START Supplied material
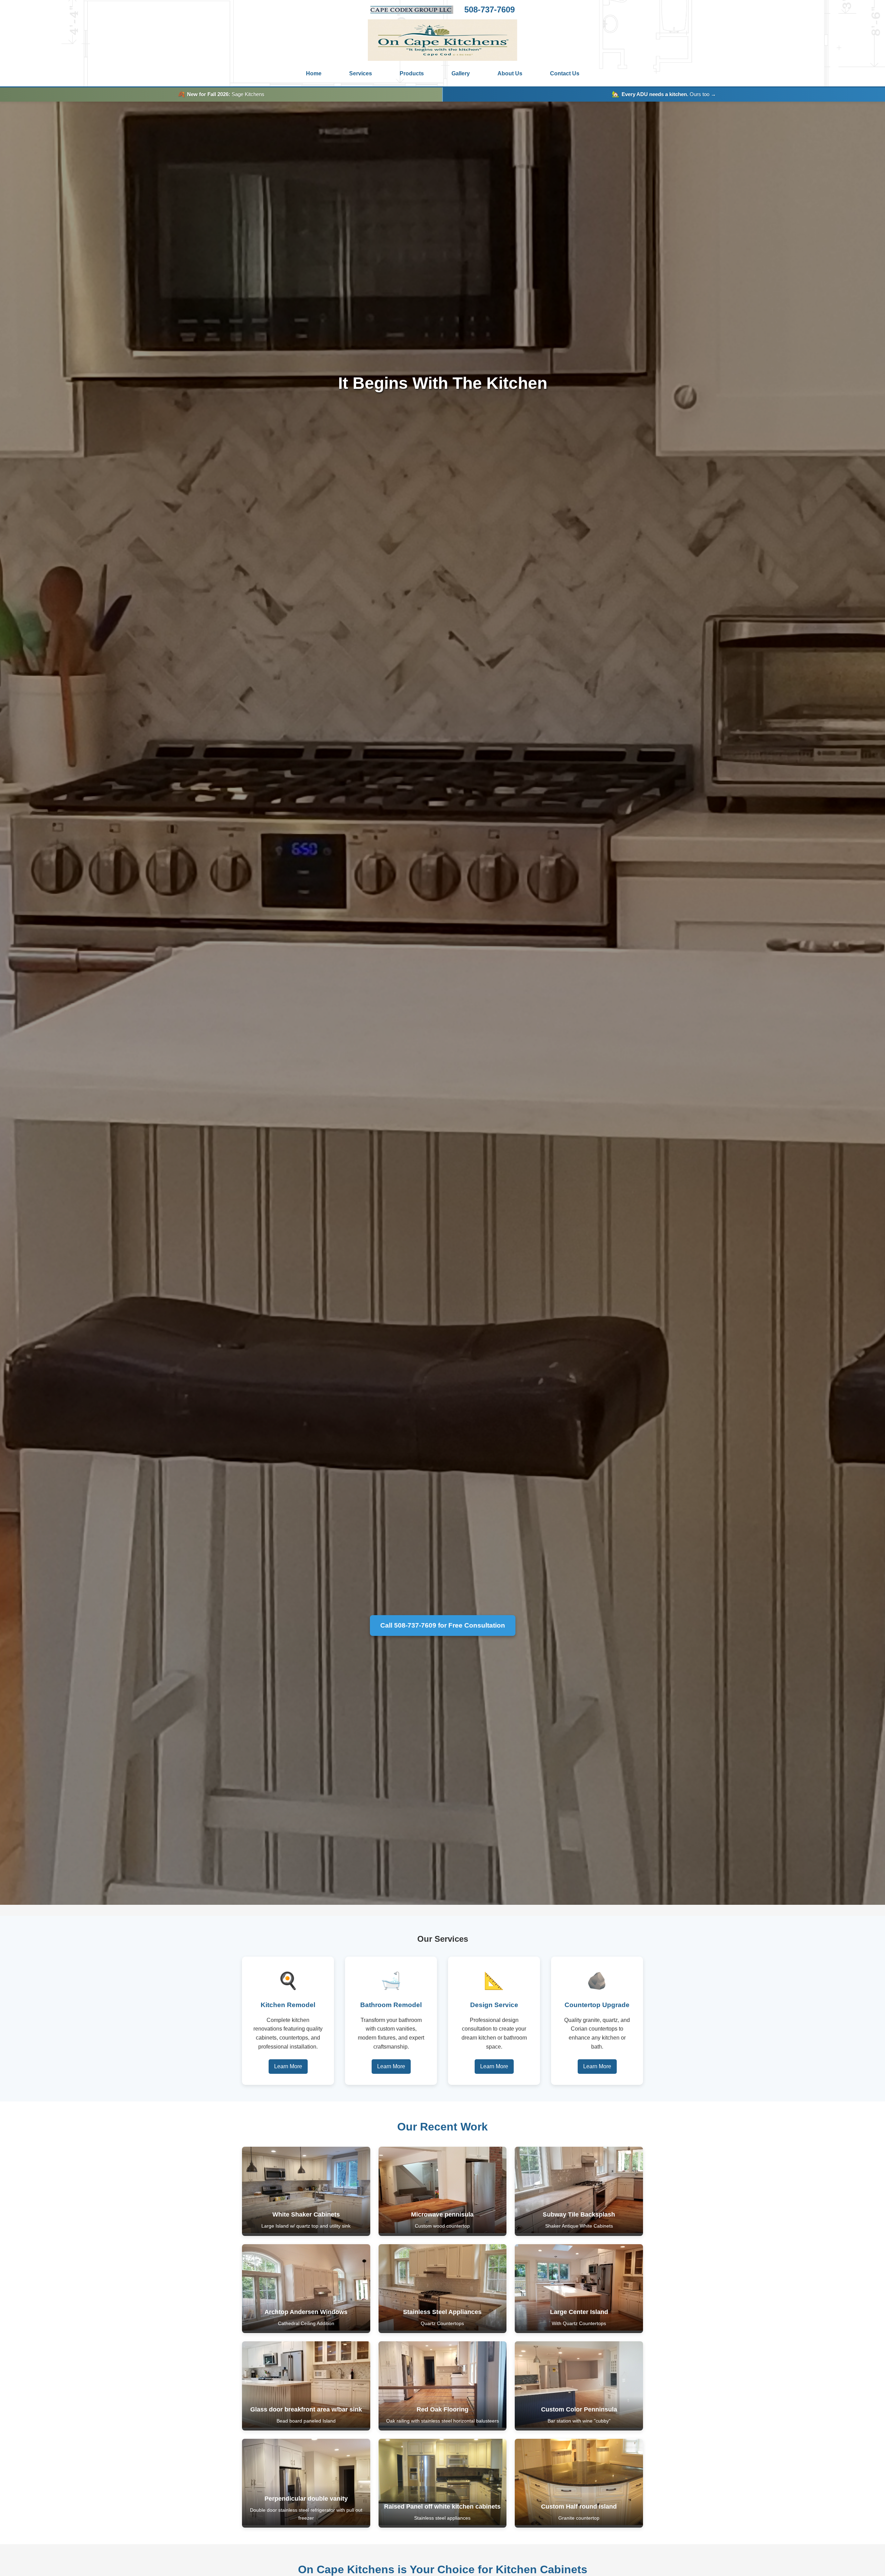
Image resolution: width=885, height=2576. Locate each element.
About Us (509, 73)
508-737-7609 (489, 10)
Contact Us (564, 73)
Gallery (460, 73)
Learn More (288, 2066)
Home (314, 73)
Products (412, 73)
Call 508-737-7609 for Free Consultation (442, 1625)
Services (360, 73)
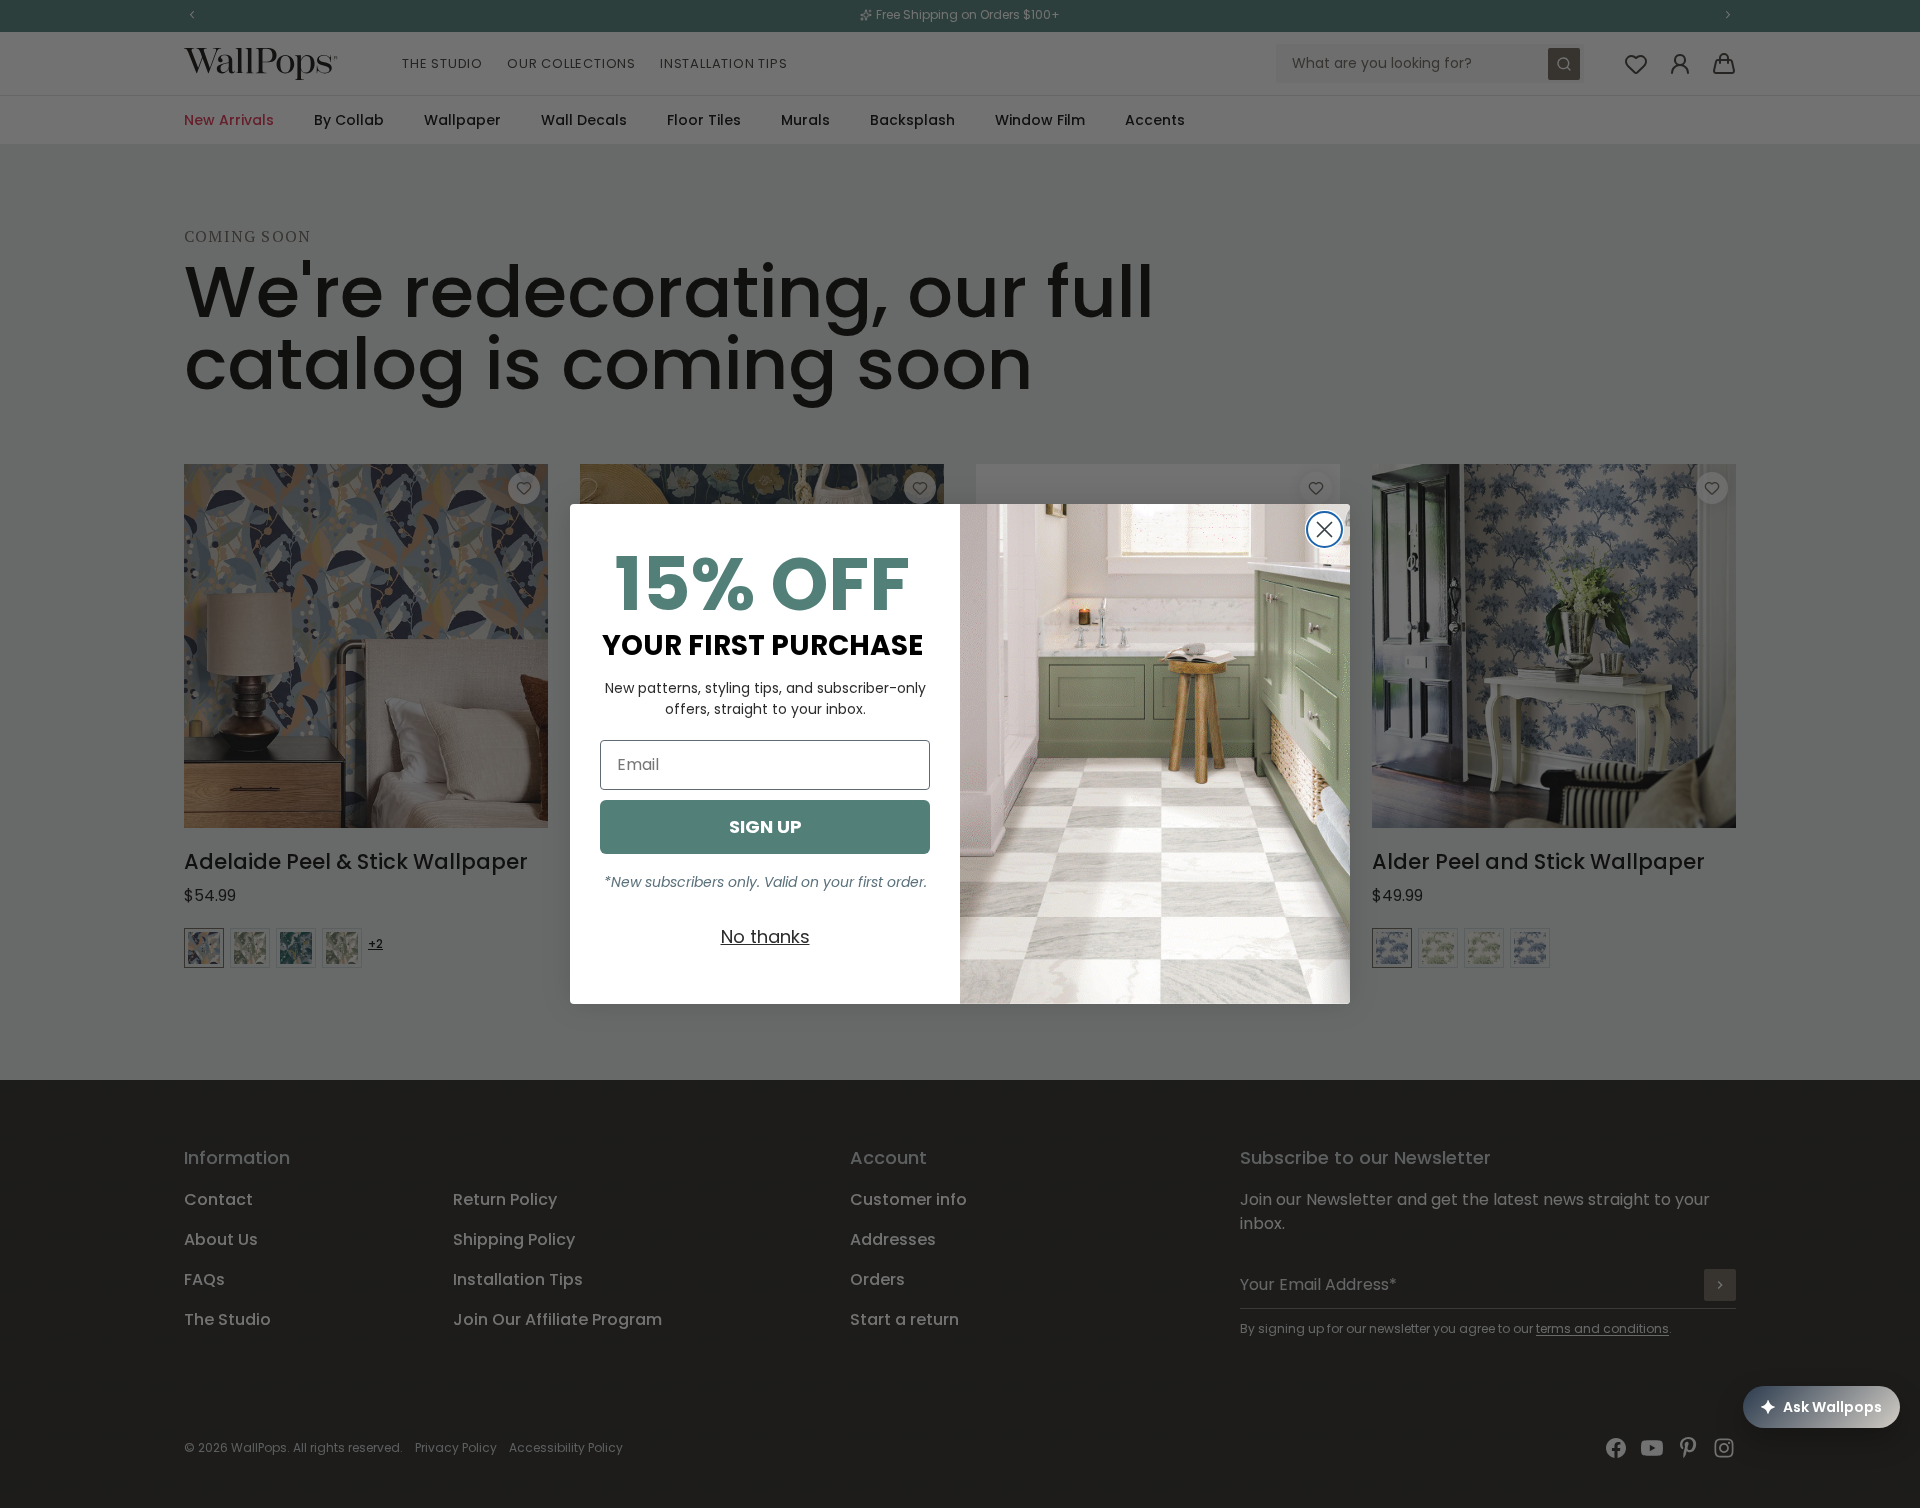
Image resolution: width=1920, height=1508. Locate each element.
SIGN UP (765, 826)
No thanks (765, 936)
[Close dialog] (1324, 529)
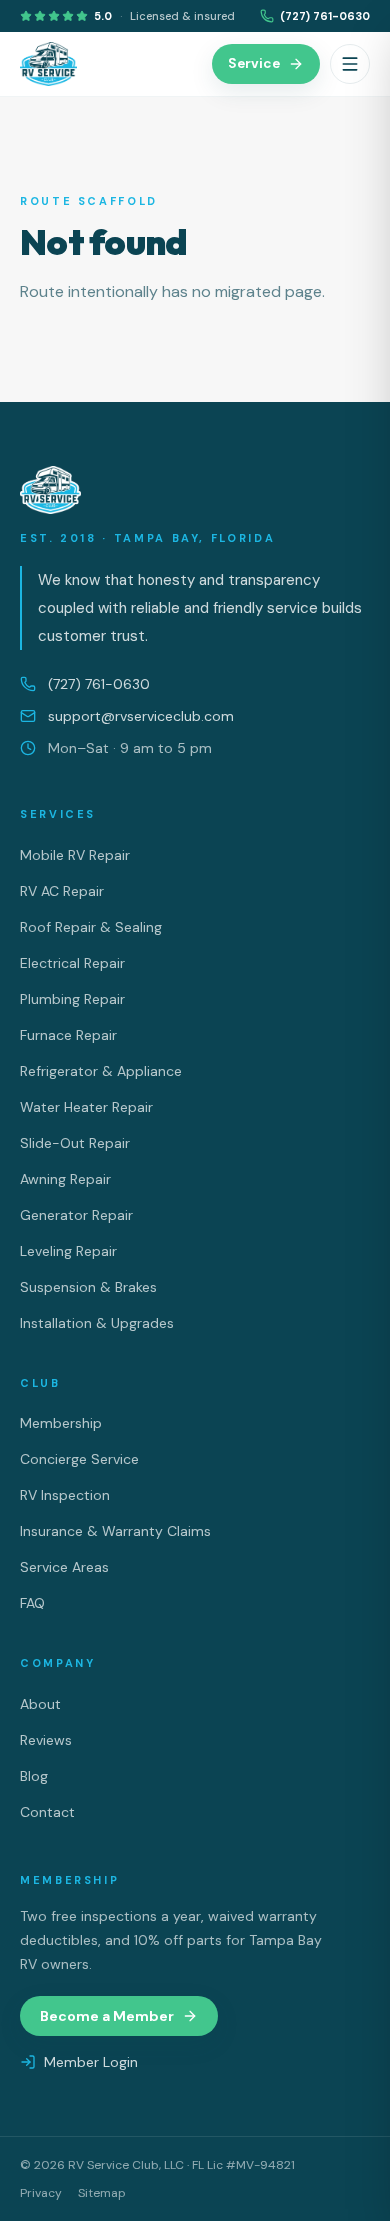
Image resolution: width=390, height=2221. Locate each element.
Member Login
END Supplied material
▶ [Description of the task]
Could you reproduce every record above exactly, leaving out any pictures?

▶ [Final answer]
Image resolution: width=885, height=2576. Locate each element.
About Us (509, 73)
508-737-7609 (489, 10)
Contact Us (564, 73)
Gallery (460, 73)
Learn More (288, 2066)
Home (314, 73)
Products (412, 73)
Call 508-737-7609 for Free Consultation (442, 1625)
Services (360, 73)
Image resolution: width=1920, height=1508. Locate each element.
SIGN UP (765, 826)
No thanks (765, 936)
[Close dialog] (1324, 529)
Image resolution: width=390, height=2221. Locate each element.
Member Login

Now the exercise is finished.